Das, was die Republikaner in ihren Vorwahlen abliefern, hat wenig von einem demokratischen Prozess. Es ist eine Schlammschlacht.

D ie Vorwahlen der Republikaner im US-Bundesstaat Florida haben einen klaren Wahlsieg für Mitt Romney ergeben. Newt Gingrich ist weit abgeschlagen auf einem zweiten Platz. Rick Santorum und Ron Paul bleiben trotzdem weiter im Rennen. Gähn!

Der mediale Zirkus, den die Republikaner bis zum Sommer in noch 46 weiteren Bundesstaaten liefern werden, mag auf den ersten Blick demokratisch wirken. Tatsächlich ist er vor allem eine Schlammschlacht. Eine Auseinandersetzung, bei der fragwürdige Tugenden in den Vordergrund rücken: Wer kann am tiefsten schlagen? Wer ist der intriganteste? Wessen Berater finden die schmutzigsten Geschichten in der Vergangenheit der anderen? Und vor allem, wer hat das meiste Geld?

In den USA besteht kein Mangel an Themen. Das Land verzeichnet Rekorde: an Armut, Arbeitslosigkeit und Obdachlosigkeit. Es hat elf Millionen Bürger, die offiziell "illegal" sind. Es befindet sich seit mehr als einem Jahrzehnt ununterbrochen in Kriegen. Die politische Glaubwürdigkeit beider großen Parteien und des Kongresses in Washington ist tief erschüttert.

Bild: Manfred Bartsch
DOROTHEA HAHN

ist Korrespondentin der taz in den USA.

All das schreit nach Ideen und politischen Vorschlägen. Doch statt diese zu entwickeln und zu konfrontieren, dreschen die beiden Spitzenmänner Romney und Gingrich jeweils aufeinander und beide gemeinsam auf US-Präsident Barack Obama ein.

Bei bislang 19 Fernsehdebatten und vier Vorwahlen (Primaries) in vier Bundesstaaten haben sie der Öffentlichkeit allenfalls ein Bild davon gegeben, wie sie im Rampenlicht und unter Stress agieren - obwohl auch das vor allem durch die wechselnden Vorgaben ihrer PR-Berater bestimmt ist. Doch Lösungsansätze für die konkreten Probleme des Landes liefern sie nicht.

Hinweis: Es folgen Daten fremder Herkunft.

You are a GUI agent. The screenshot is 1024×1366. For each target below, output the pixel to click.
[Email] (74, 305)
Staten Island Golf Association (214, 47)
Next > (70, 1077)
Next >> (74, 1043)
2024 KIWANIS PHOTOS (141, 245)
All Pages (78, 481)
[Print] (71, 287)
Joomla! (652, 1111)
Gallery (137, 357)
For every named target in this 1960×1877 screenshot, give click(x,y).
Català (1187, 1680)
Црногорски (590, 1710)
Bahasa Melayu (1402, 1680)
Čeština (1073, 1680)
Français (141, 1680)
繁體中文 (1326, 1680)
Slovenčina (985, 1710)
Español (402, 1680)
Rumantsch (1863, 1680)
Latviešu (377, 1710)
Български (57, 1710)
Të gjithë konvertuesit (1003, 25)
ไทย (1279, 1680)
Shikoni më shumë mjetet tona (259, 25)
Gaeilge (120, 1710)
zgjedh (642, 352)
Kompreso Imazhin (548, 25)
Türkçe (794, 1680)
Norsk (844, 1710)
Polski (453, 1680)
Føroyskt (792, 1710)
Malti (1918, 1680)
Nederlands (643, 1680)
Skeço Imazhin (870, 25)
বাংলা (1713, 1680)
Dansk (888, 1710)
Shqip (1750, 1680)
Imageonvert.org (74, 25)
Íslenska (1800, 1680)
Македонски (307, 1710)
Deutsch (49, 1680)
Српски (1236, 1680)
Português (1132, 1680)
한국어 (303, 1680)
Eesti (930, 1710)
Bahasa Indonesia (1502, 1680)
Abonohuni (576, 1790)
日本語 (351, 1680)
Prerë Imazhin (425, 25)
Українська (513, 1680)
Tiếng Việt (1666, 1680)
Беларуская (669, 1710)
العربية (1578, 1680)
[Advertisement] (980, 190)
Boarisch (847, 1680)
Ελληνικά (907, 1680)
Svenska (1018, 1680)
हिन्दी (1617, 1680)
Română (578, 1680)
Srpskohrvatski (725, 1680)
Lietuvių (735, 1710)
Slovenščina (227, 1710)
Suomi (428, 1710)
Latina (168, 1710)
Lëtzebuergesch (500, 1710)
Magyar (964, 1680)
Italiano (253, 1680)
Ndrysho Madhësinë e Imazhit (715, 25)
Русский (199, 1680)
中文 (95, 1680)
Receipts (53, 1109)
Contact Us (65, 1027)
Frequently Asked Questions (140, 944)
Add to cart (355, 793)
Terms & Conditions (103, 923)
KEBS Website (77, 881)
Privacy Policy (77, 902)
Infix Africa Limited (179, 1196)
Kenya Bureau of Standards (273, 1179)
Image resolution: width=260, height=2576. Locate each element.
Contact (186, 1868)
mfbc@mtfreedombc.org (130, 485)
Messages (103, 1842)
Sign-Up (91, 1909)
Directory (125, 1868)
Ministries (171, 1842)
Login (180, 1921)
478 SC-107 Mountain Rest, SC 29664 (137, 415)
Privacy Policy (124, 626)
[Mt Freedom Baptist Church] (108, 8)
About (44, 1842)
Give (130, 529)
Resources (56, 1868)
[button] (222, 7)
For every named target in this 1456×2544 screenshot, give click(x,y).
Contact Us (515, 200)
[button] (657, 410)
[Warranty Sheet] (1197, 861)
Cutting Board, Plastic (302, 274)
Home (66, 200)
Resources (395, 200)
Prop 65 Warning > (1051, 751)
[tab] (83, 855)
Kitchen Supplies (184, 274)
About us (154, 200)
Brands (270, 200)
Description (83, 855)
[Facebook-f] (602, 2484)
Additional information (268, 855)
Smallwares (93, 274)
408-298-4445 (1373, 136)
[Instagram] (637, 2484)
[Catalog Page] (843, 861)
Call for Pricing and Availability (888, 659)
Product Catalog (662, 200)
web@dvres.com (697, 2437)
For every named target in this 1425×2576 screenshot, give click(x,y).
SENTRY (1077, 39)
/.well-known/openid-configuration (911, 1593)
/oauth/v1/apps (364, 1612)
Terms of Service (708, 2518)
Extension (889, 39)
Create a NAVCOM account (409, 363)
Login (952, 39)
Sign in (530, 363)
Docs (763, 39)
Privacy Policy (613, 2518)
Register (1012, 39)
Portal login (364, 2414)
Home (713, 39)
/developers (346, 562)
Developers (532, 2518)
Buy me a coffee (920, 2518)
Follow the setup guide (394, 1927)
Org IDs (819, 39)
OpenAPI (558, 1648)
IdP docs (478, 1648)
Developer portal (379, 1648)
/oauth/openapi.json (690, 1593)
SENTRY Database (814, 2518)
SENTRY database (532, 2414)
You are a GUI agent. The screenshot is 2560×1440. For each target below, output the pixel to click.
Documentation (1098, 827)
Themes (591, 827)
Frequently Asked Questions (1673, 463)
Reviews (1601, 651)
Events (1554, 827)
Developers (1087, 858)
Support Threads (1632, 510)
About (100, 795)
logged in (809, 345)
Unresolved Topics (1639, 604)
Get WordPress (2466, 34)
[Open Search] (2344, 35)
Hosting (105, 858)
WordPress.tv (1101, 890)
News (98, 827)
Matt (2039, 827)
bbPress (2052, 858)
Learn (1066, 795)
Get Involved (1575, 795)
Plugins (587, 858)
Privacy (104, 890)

Politisch sind sie sich nah

Ein Grund für diese Oberflächlichkeit mag sein, dass die vier Rivalen sich politisch viel näher sind, als der Zirkus glauben macht. Während Millionen US-AmerikanerInnen am Rande des Abgrunds balancieren, schicken sich diese vier an, die Lage der Krisengewinner zu verbessern: Sie wollen die Steuern für Spitzenverdiener weiter senken, die Umwelt- und Arbeitsschutzgesetze aushölen und sie wollen die Rudimente von Sozialstaat demontieren.

Der einzige Haushaltsposten, den drei von ihnen aufstocken wollen, sind die Militärausgaben. Nur einer - und damit hebt Ron Paul sich ganz allein ab - will die US-Truppen aus dem Rest der Welt abziehen.

Während die Kandidaten sich mit Schlamm bewerfen und die Medien darüber berichten, als handele es sich um einen sportlichen Wettkampf, hat ein Teil der republikanischen Basis eine andere Konsequenz gezogen: Sie bleibt dem Spektakel fern. Schon Anfang Januar in Iowa blieb die erwartete Mobilisierung aus. In Florida, am Dienstag, kamen 100.000 WählerInnen weniger als vier Jahre zuvor.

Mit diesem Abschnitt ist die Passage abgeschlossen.